**Input data**

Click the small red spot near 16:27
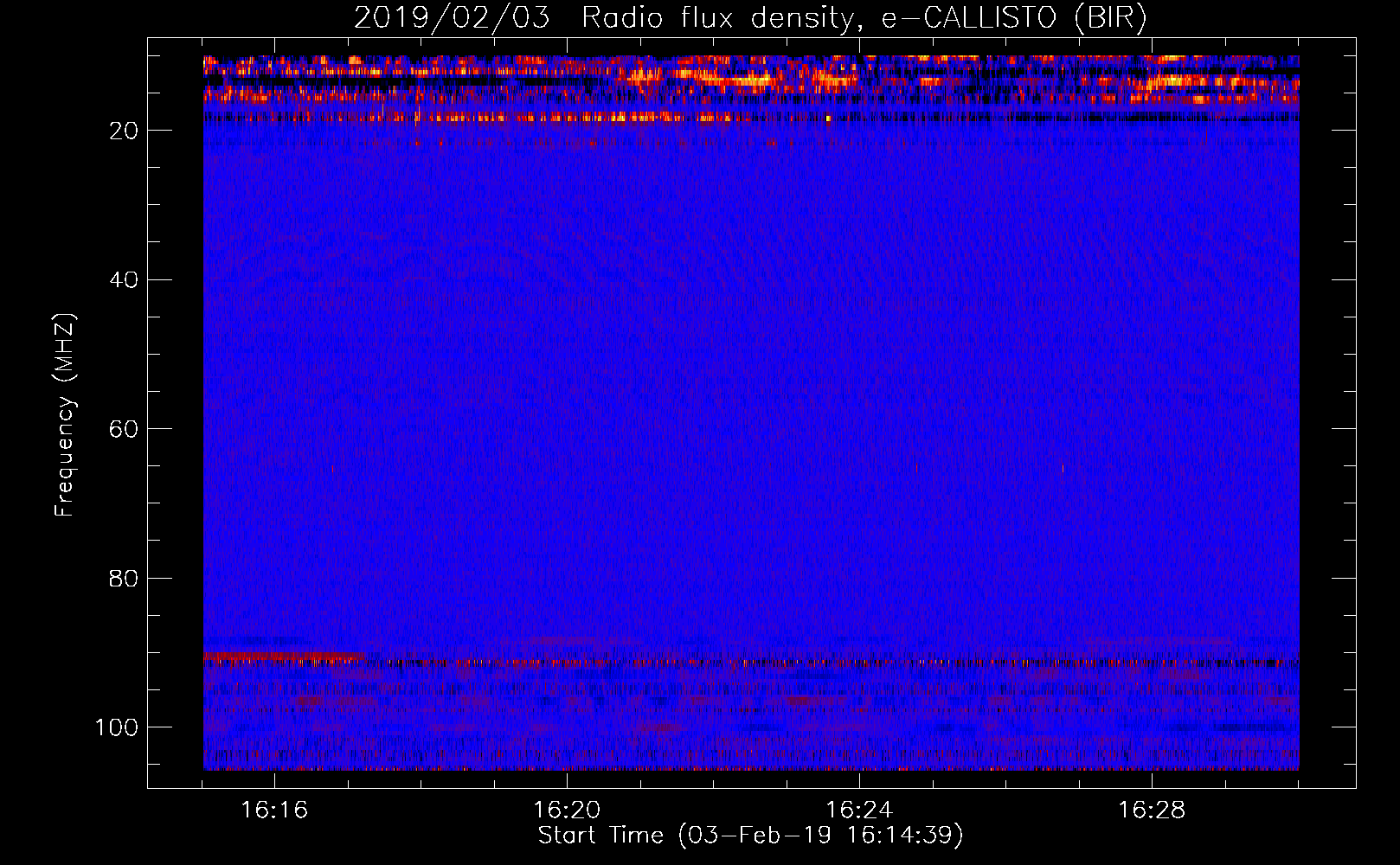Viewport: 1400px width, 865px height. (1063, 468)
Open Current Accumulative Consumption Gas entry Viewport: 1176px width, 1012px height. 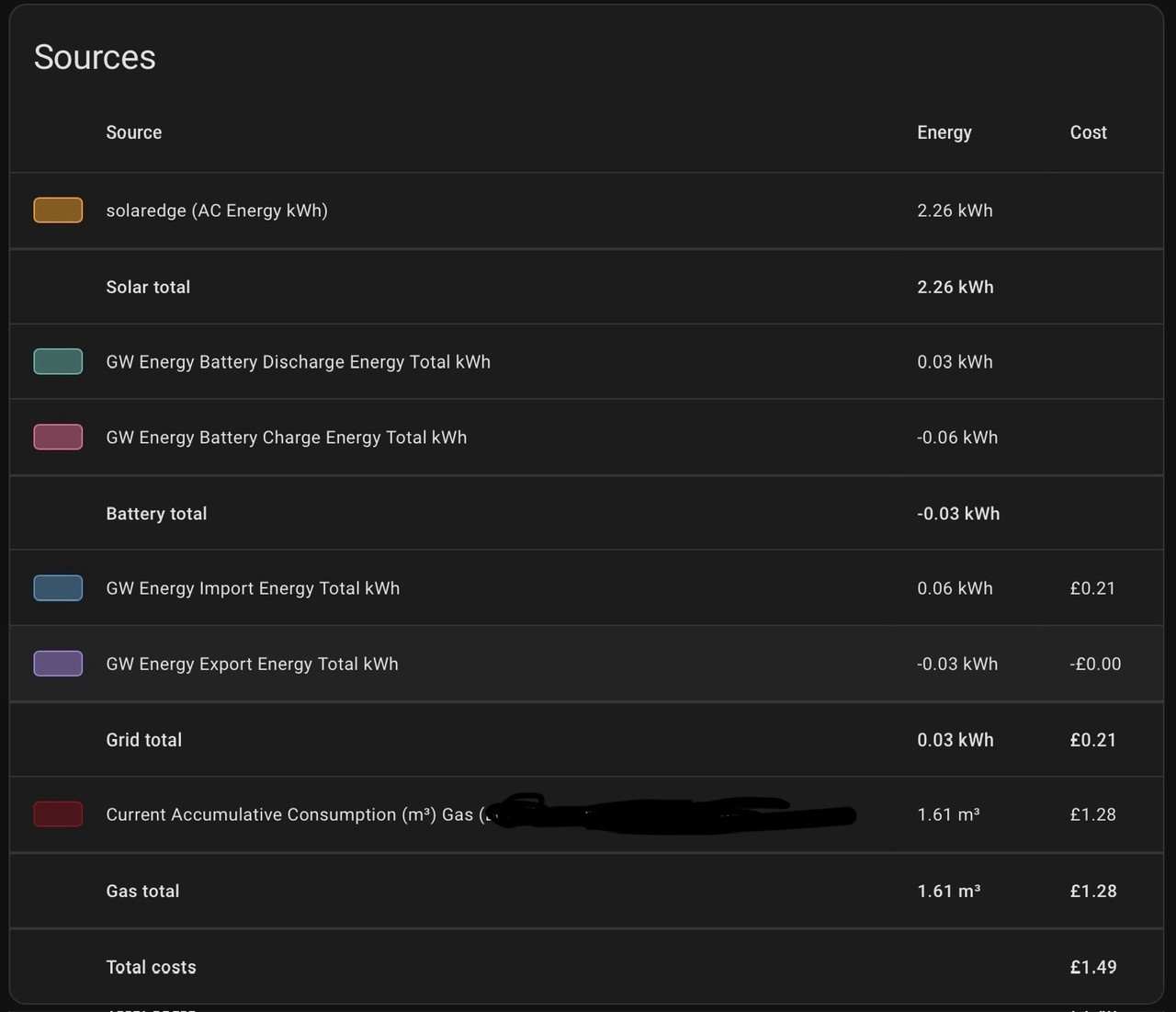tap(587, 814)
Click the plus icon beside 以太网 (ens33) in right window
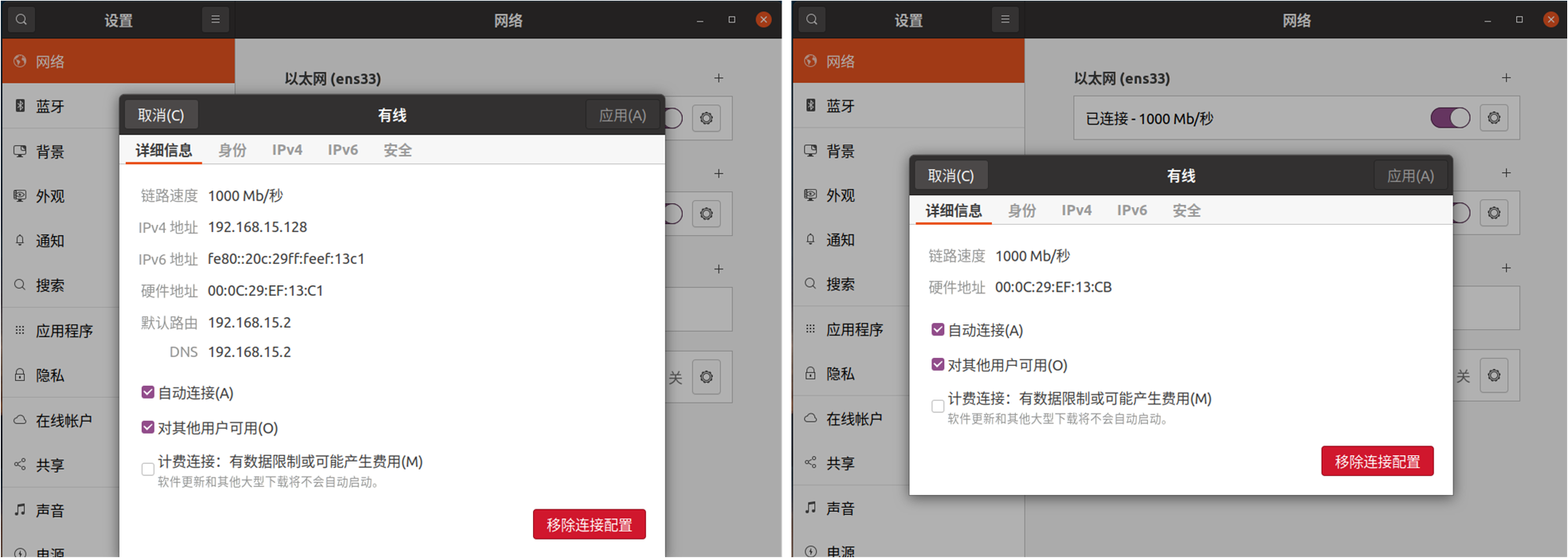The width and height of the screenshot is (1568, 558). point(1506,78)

**Work order**
From the line with "Click the plus" through the end of the listing, write out every line exactly, leaving out the pictures.

**Result of the task**
Click the plus icon beside 以太网 (ens33) in right window
The width and height of the screenshot is (1568, 558). point(1506,78)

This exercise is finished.